News Warner Logo

News Warner

Google’s latest AI model uses a web browser like you do

Google’s latest AI model uses a web browser like you do

  • Google has released Gemini 2.5 Computer Use, an AI model that uses a web browser to navigate and interact with interfaces designed for humans.
  • The model uses “visual understanding and reasoning capabilities” to analyze user requests and carry out tasks, such as filling out forms or playing games.
  • Gemini 2.5 Computer Use is available to developers through Google AI Studio and Vertex AI, and can be demoed on Browserbase.
  • The model has been shown to outperform leading alternatives in multiple web and mobile benchmarks, but currently only supports 13 actions, including opening a browser or typing text.
  • Google’s announcement comes as OpenAI revealed new apps for ChatGPT and Anthropic released a version of its Claude AI model with computer use capabilities last year.

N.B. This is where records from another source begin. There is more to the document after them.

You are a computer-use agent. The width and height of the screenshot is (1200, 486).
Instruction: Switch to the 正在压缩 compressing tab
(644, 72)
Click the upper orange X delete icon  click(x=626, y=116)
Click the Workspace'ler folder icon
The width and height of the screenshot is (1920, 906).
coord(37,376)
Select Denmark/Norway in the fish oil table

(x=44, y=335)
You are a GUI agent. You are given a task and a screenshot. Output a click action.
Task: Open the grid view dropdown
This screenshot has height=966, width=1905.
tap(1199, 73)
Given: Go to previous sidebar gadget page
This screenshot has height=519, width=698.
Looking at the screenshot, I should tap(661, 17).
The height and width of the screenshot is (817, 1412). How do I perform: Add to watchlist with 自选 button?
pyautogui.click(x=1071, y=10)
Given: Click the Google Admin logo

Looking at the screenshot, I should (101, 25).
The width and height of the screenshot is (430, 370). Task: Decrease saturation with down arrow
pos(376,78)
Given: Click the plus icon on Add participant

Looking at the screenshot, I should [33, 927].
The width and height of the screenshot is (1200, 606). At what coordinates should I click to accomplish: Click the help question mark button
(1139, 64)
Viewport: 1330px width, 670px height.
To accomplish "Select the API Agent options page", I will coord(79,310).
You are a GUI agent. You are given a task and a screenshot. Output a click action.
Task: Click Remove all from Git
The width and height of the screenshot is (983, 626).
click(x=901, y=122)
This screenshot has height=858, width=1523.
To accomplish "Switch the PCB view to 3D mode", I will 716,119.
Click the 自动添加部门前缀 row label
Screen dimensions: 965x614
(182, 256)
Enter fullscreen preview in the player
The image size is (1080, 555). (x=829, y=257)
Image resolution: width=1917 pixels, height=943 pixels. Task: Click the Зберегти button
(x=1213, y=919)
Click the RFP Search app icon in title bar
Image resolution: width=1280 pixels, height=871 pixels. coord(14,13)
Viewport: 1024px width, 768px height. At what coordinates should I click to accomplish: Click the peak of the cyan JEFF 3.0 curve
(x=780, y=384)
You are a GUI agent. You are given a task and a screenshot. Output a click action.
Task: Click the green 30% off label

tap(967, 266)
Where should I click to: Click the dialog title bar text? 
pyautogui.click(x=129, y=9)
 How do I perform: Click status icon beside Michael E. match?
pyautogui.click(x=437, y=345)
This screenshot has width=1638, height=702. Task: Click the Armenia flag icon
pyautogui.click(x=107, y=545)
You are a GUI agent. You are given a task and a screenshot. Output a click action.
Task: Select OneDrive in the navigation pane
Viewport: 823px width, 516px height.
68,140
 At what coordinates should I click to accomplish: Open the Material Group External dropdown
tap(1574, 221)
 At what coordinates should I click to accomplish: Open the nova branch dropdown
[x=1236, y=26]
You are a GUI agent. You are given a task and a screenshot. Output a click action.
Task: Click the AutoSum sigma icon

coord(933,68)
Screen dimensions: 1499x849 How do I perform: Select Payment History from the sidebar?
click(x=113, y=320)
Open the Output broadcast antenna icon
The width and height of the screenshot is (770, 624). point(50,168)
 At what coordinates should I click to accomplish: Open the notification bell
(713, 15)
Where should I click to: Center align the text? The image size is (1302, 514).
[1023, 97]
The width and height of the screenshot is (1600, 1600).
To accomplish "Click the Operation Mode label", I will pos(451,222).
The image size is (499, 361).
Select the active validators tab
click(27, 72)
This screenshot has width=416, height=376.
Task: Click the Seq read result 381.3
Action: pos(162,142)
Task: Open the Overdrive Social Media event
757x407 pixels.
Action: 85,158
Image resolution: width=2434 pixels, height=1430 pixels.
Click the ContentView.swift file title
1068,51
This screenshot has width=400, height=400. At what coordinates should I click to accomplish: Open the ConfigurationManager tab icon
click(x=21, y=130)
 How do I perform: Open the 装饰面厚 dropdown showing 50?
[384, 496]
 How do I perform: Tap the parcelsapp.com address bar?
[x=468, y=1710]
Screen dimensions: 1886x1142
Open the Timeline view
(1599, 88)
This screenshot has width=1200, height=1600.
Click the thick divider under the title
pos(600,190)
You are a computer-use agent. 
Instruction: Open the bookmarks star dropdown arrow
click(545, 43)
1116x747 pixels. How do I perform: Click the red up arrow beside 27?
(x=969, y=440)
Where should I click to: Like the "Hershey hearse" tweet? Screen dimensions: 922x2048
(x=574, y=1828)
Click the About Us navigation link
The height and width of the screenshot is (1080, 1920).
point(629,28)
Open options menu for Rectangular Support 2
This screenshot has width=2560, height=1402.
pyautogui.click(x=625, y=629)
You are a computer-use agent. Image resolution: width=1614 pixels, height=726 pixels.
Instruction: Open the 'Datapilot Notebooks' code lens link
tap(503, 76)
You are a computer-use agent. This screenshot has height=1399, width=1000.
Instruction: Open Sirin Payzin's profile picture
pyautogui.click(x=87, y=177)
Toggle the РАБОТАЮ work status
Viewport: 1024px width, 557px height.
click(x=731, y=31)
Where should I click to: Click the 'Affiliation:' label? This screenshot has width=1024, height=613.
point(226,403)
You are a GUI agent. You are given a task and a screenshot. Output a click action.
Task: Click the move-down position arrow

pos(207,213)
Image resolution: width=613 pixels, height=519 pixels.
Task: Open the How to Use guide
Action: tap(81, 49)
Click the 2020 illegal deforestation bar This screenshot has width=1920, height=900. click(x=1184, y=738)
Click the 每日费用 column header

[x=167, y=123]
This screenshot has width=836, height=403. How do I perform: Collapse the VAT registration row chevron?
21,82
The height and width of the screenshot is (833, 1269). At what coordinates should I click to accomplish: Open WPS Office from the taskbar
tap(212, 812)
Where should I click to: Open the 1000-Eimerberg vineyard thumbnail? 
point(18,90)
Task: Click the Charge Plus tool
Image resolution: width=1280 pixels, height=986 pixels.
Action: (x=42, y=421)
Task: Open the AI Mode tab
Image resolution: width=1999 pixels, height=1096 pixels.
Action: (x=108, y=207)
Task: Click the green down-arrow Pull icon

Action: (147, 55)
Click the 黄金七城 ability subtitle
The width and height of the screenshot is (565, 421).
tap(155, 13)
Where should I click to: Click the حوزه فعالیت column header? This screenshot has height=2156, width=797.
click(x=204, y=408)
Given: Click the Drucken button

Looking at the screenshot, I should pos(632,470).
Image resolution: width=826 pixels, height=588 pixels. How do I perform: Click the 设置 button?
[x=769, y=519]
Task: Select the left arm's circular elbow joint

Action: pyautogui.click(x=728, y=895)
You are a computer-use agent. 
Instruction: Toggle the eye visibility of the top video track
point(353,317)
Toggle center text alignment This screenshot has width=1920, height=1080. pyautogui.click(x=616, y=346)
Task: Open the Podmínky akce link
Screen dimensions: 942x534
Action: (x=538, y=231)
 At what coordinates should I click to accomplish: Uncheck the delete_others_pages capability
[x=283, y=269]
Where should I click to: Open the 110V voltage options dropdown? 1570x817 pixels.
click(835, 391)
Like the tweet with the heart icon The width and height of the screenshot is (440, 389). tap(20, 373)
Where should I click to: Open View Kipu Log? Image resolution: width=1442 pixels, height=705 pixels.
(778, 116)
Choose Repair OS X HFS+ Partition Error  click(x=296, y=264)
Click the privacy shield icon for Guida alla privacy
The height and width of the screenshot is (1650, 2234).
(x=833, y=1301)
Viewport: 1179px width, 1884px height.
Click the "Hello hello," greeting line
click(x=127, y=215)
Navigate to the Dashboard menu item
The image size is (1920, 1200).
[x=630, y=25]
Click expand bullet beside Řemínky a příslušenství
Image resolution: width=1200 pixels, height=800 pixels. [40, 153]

Google is previewing a new Gemini AI model designed to navigate and interact with the web via a browser, letting AI agents do things inside interfaces designed for use by people and not robots. The model, called Gemini 2.5 Computer Use, uses “visual understanding and reasoning capabilities” to analyze a user’s request and carry out a task, such as filling out and submitting a form.

It can be used for UI testing or navigating interfaces made for people who don’t have an API or other direct connection available. Other versions of this model have been used for agentic features in AI Mode and Project Mariner, a research prototype that uses AI agents to carry out tasks on its own in a browser, like adding items to your cart based on a list of ingredients.

Google’s announcement comes just one day after OpenAI revealed new apps for ChatGPT as part of its annual Dev Day, and continues to focus its attention on its ChatGPT Agent feature that can complete complex tasks on your behalf. Meanwhile, Anthropic had already released a version of its Claude AI model with “computer use” last year. 

Google posted some demo videos showing its computer use tool in action, and notes that they are sped up 3x. 

Google says its computer use model “outperforms leading alternatives on multiple web and mobile benchmarks.” Unlike ChatGPT Agent and Anthropic’s computer use tool, Google’s new AI model only has access to a browser — not an entire computer environment. Google notes that it shows “it is not yet optimized for desktop OS-level control” and currently supports 13 actions, including opening a web browser, typing text, as well as dragging and dropping elements.

Gemini 2.5 Computer Use is available to developers through Google AI Studio and Vertex AI, but there’s also a demo on Browserbase, where you watch as it completes tasks, like “Play a game of 2048” or “Browse Hacker News for trending debates.”

link

Q. What is Google’s latest AI model designed for?
A. Google’s latest AI model, called Gemini 2.5 Computer Use, is designed to navigate and interact with the web via a browser.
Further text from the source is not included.